Looking at the definition of gap filling:
Gap filling allows for a single required reaction to have a zero abundance. For all pathways, the required reaction with the lowest abundance is replaced with the abundance of the required reaction with the second lowest abundance.
Doesn’t this bias pathways with fewer reactions to be detected more frequently with --gap-fill on
. Assume a pathway has 3 reactions: a single pathway could be missing (33% missing) and it can still be detected. Whereas a complicated pathway has 30 reactions: two pathways of which is missing (6.6% missing) yet it won’t be detected. You’d think that the former pathway is less complete, thus less likely to be real? Or am I misunderstanding the principle behind metabolic pathways?
There are really two independent layers where the gap filling helps. One of them is what you proposed, i.e. at <1x coverage-breadth we expect to under-sample some genes, which will cause us to miss reactions (and hence pathways) as false negatives.
The other layer is under-annotation.
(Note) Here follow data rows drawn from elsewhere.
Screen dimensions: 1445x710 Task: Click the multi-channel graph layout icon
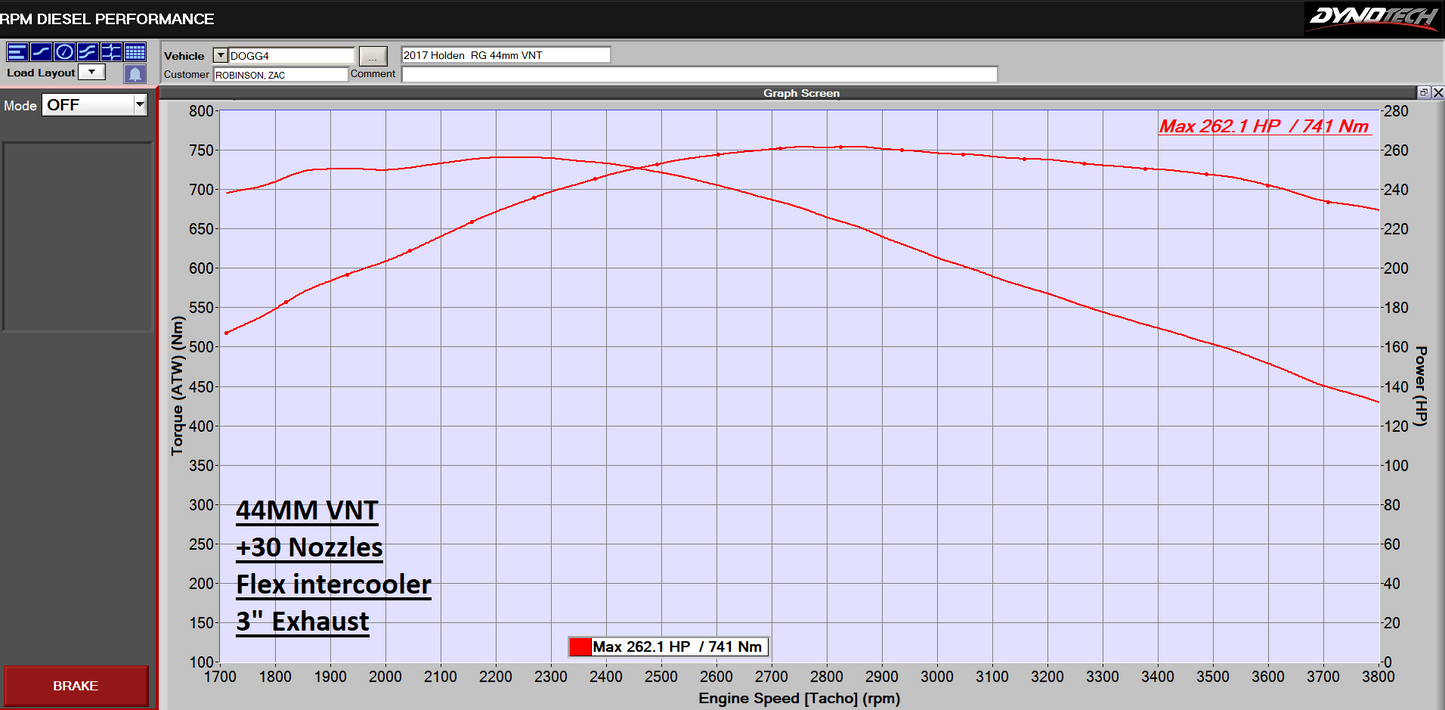click(111, 51)
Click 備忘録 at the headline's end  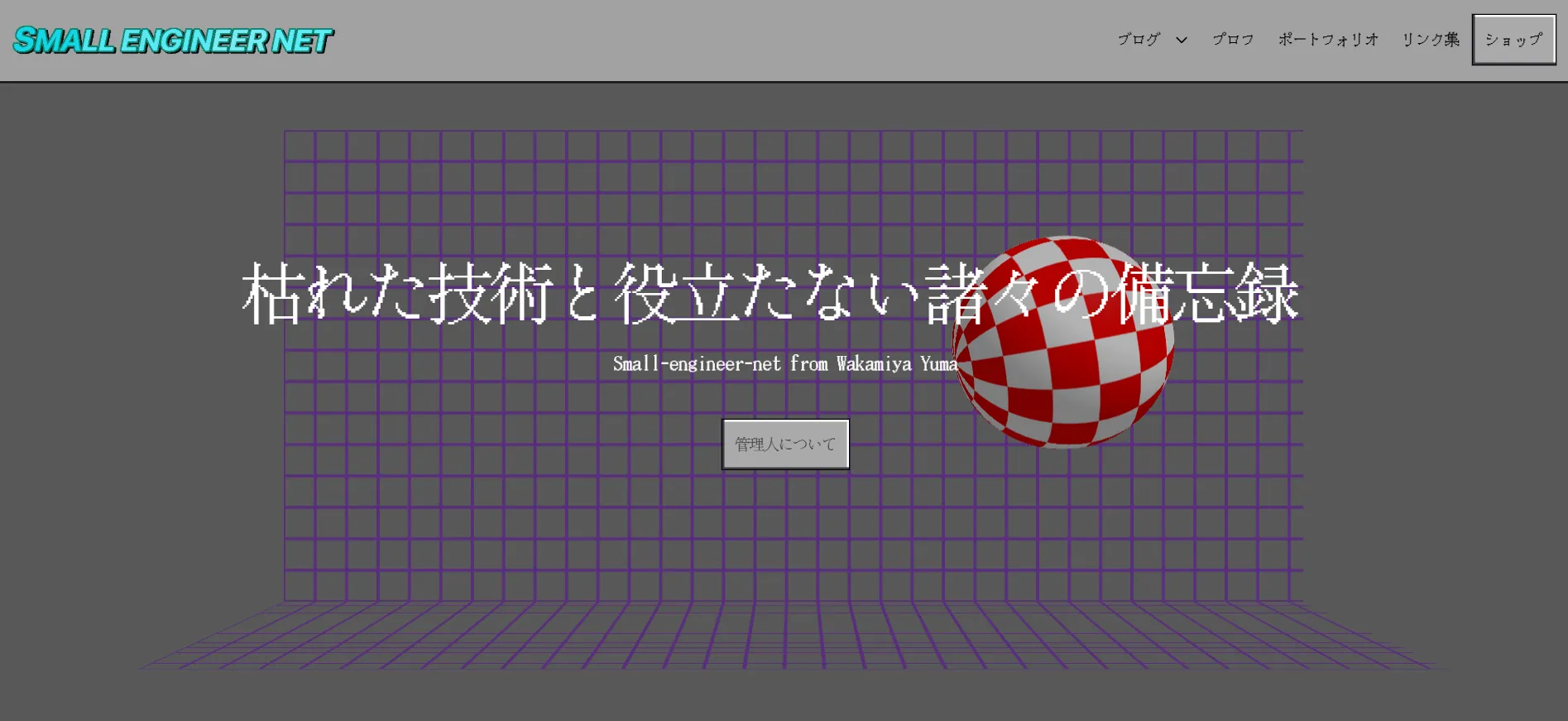1208,294
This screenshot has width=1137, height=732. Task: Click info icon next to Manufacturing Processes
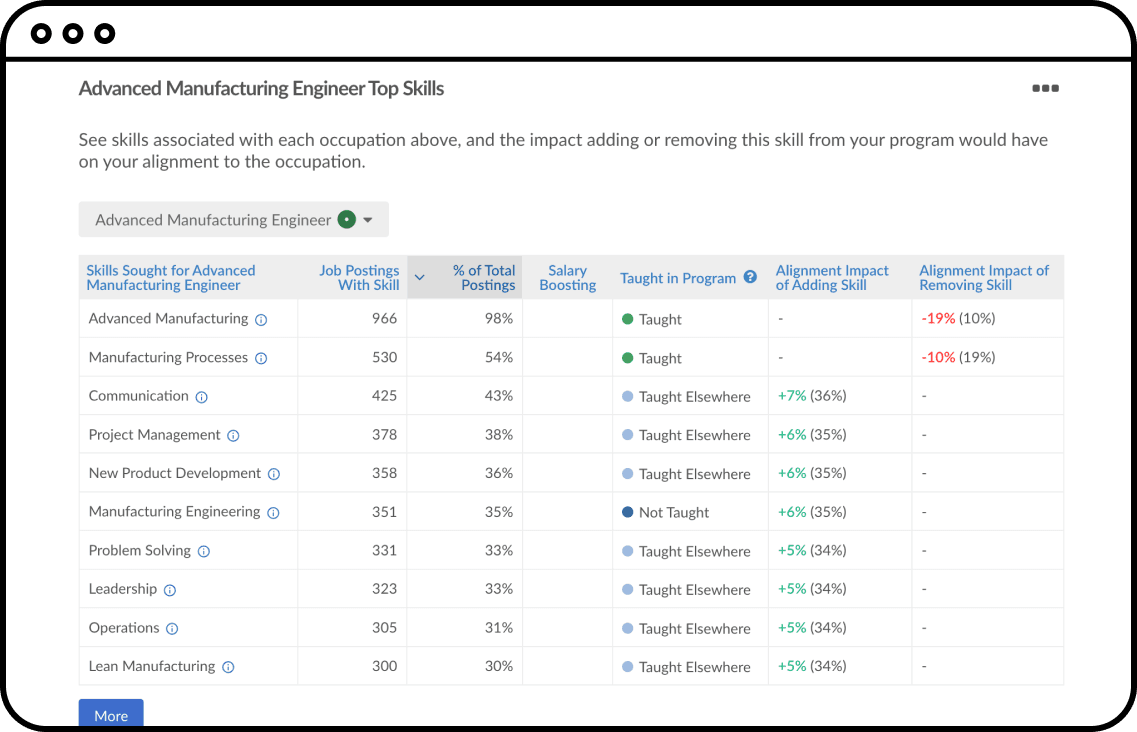[261, 358]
HUMAnN2 relies on pre-existing mappings of genes -> reactions in order to assign reactions (and hence pathways) to species. As a large fraction of genes are unannotated, even if we quantify them, we may under-count pathways in which they participate. Gap-filling helps here as well (and is more akin to the “assign pathways to genomes” issues that BioCyc faces).
On the pathway size issue, you are right: the “fill up to one” reaction rule is more permissive for smaller pathways and more stringent for larger pathways (though I’ll clarify that HUMAnN2 only quantifies MetaCyc pathways with 4+ reactions, so your example ends up being a tad small, but the idea holds).
1 Like
Sorry, I should have said “a single reaction could be missing…” But I see you got the point.